What the task asks =
When the line containing "You are a GUI" appears in the data below, begin copying there and stop only after the line containing "Viewport: 861px width, 446px height.".

Data for this exercise =
......

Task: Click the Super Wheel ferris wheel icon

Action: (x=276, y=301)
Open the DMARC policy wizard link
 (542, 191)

......

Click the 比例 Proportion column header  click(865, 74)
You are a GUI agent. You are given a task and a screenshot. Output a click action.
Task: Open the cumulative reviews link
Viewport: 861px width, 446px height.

......

Exercise result =
You are a GUI agent. You are given a task and a screenshot. Output a click action.
Task: Open the cumulative reviews link
Viewport: 861px width, 446px height.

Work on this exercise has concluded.